Os burgueses superiores, depois de tantas derrotas, decidiram que era preciso romper as regras para derrotar o time do agitador. Juízes devidamente orientados garantiriam a legalidade dos gols de mão. Golpe, que golpe?? Trata-se de impedimento da mandatária que pedalou. As instituições estão funcionando.
Mas, rapidamente, a torcida percebe a fraude, e nota que a maracutaia era pra empobrecer a própria torcida, retirar seus direitos trabalhistas e previdenciários, entregar o patrimônio da Nação, inclusive o petróleo do pré-sal, que era o passaporte para um outro Brasil possível. Como o assunto ficou grande demais para a superioridade burguesa tupiniquim, foi preciso da burguesia do Norte. Afinal, geopolítica do petróleo e os movimentos para criar o Banco dos BRICS e o Fundo dos BRICS, ousando desafiar FMI e Banco Mundial são assuntos importantes em Washington. Esse é um trabalho para Uncle Sam.
É preciso colocar o agitador de fora em seu devido lugar. Mas a torcida não abandona as arquibancadas e pede em coro, a cada nova pesquisa, a escalação do agitador, meia-esquerda de tiro certeiro. O desemprego, a desesperança, pedem de novo um sonhador para sonhar um sonho bom.

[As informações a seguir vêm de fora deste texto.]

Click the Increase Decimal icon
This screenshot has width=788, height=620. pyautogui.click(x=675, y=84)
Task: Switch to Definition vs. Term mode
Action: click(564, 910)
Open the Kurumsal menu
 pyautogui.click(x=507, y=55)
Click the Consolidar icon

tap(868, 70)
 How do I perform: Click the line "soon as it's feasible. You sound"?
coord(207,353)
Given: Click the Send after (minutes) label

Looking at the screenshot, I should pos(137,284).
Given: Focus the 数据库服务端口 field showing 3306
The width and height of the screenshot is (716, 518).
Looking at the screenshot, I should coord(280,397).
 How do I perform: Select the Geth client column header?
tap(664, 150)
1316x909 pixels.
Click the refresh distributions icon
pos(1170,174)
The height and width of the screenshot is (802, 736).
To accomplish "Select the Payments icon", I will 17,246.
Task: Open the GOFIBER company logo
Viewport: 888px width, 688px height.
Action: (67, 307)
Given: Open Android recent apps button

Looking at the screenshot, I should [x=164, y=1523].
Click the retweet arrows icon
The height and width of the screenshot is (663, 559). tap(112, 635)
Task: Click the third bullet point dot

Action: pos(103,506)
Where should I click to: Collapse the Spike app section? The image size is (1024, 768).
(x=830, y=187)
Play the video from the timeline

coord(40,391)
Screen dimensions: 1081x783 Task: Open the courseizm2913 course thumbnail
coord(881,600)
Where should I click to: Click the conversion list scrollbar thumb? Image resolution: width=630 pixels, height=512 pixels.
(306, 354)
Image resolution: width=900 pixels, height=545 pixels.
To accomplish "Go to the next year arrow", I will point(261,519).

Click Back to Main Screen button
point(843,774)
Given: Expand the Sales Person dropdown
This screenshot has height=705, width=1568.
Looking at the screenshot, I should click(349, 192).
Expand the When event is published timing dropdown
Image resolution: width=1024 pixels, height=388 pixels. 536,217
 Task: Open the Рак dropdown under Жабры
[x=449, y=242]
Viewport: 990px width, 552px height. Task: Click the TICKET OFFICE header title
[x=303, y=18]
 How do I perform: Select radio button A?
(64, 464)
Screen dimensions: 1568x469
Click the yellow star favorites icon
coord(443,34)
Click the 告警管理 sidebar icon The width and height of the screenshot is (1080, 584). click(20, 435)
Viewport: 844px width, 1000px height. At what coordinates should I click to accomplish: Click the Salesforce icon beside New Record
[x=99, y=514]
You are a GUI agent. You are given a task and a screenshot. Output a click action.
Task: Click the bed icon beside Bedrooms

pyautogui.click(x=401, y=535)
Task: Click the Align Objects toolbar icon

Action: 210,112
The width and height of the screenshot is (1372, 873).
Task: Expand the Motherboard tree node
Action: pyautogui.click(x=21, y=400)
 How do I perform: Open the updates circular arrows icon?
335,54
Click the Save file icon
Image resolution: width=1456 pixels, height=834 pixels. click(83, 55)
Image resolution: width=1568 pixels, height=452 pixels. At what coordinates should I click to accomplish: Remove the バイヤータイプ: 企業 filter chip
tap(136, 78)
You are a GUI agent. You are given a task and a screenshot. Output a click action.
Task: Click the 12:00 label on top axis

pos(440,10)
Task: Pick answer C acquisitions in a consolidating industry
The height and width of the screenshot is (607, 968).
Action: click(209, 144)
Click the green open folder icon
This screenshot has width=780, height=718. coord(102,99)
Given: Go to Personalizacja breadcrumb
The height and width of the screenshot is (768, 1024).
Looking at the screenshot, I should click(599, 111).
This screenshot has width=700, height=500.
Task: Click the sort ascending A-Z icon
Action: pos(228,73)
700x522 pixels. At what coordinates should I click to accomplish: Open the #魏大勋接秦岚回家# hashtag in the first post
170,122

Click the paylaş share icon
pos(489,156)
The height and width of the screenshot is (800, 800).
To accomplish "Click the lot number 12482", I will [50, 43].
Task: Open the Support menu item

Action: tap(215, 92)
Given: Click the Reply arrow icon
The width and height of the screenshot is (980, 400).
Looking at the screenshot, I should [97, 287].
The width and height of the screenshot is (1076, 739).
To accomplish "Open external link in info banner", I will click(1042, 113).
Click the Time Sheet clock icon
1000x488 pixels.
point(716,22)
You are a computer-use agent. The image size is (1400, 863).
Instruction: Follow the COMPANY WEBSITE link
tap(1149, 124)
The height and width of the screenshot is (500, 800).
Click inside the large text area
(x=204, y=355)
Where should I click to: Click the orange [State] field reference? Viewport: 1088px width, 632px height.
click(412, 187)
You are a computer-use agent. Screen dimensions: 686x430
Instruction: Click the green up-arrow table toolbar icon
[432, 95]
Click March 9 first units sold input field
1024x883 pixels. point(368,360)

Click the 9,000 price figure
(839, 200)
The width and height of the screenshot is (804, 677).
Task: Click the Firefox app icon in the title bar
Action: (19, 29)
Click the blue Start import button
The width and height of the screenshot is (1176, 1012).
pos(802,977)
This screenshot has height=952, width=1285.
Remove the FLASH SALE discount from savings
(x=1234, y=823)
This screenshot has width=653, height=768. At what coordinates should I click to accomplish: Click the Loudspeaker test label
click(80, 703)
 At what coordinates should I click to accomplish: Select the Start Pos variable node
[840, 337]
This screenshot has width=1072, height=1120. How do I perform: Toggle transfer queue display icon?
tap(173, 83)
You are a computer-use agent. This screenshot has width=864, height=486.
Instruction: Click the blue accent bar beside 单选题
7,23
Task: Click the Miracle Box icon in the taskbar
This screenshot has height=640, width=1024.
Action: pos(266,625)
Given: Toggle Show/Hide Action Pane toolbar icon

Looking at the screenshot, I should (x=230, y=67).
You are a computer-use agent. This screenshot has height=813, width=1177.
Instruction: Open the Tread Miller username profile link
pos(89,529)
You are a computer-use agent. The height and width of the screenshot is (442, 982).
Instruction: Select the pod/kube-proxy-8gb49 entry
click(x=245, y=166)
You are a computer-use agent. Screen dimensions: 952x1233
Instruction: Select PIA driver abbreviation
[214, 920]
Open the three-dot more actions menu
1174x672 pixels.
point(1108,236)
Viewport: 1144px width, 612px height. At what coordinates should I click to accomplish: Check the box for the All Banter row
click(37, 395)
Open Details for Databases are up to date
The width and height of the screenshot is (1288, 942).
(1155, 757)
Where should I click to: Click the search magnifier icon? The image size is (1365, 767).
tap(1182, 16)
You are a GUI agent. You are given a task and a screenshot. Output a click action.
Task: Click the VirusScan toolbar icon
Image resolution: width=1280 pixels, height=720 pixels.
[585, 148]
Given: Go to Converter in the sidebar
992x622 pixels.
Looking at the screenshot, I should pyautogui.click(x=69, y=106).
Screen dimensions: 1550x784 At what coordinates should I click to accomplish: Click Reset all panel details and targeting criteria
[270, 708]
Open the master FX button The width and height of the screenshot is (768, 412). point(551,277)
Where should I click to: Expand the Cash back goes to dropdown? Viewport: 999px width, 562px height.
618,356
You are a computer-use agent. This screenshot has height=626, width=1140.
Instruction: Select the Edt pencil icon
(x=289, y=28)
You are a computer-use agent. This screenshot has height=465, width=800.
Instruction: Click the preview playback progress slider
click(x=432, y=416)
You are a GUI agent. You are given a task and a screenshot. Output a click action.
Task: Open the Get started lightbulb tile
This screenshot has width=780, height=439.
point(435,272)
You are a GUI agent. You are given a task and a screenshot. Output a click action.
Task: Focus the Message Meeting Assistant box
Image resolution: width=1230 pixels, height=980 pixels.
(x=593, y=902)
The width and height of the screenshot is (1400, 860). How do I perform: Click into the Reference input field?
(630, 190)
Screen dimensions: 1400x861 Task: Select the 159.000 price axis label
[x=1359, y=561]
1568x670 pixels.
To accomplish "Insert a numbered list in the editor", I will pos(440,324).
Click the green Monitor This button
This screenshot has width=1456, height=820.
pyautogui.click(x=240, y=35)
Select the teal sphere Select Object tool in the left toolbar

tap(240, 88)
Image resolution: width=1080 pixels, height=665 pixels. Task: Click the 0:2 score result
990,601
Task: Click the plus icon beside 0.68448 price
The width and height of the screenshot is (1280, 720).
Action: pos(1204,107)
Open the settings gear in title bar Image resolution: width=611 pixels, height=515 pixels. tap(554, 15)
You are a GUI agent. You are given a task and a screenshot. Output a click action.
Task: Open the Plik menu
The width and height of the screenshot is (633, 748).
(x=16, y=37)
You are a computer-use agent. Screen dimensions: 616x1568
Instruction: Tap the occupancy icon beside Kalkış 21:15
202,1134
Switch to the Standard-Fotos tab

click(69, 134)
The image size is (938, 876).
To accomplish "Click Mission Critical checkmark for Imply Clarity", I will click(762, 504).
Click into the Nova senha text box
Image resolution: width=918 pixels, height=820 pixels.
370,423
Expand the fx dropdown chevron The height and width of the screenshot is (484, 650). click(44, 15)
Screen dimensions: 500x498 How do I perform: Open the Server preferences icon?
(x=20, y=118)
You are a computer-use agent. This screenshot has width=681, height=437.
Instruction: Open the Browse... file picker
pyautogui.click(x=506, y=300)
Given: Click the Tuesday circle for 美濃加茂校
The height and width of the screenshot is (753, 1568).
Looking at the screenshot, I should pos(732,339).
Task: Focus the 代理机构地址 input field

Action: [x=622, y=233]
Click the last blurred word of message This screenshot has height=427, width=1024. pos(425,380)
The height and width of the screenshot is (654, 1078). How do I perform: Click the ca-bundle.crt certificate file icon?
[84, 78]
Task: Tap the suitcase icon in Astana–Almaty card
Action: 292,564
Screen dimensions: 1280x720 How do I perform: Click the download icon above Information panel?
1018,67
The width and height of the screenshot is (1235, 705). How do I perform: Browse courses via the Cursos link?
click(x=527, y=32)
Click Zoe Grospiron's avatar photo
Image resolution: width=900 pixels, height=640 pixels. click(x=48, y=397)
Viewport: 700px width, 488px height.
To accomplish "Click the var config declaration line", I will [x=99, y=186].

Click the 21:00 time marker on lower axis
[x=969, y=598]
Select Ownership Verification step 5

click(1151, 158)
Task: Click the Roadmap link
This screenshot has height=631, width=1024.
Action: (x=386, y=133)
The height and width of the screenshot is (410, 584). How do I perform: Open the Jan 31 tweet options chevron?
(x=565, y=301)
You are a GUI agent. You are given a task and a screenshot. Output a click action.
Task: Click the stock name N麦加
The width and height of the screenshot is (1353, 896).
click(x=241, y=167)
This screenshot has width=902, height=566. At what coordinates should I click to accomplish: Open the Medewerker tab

Perplexa, a burguesia superior acelera o passo. Algo precisa ser feito, nem que precisemos romper a tradição judiciária, de só retornar em fevereiro e, ainda em janeiro, reafirmar o que a mídia burguesa afirma e reafirma. O agitador é corrupto. O agitador não será escalado, não terá condições legais de disputar mais uma final. O agitador tem que ser preso, humilhado, massacrado.
O agitador e seu time de agitadores não se resignam. Vão, mais uma vez, encarar a superioridade burguesa. Vão agitar os pobres, os operários, as mulheres, os negros, os índios, os gays e lésbicas, pra mostrar que não somos um bando num território, mas podemos ser uma Nação, num país. Uma sociedade, sem superiores nem inferiores.
O agitador despertou nos operários a vontade de lutar, mostrou que era possível um partido dos trabalhadores, uma central sindical de combate, que mulheres e negros devem lutar, que é possível vencer eleições, contra a máquina midiática, que é possível gerar milhões de empregos e fortalecer o salário mínimo, que empregados domésticos são trabalhadores. Que o Brasil pode falar grosso com Washington e ser irmão de La Paz.
Os trabalhadores, como as mulheres, deveriam ser leais e obedientes. Mas tem sempre um agitador de fora pra atrapalhar o sono da burguesia. Não dá pra parar um rio, quando ele corre pro mar, não dá pra calar um Brasil, quando ele quer cantar.
Ricardo Berzoini foi deputado federal por quatro mandatos, ex-presidente do Partido dos Trabalhadores, é ex-ministro da Previdência Social e do Trabalho, nos governos Lula e das Comunicações e Relações Institucionais no governo de Dilma Rousseff.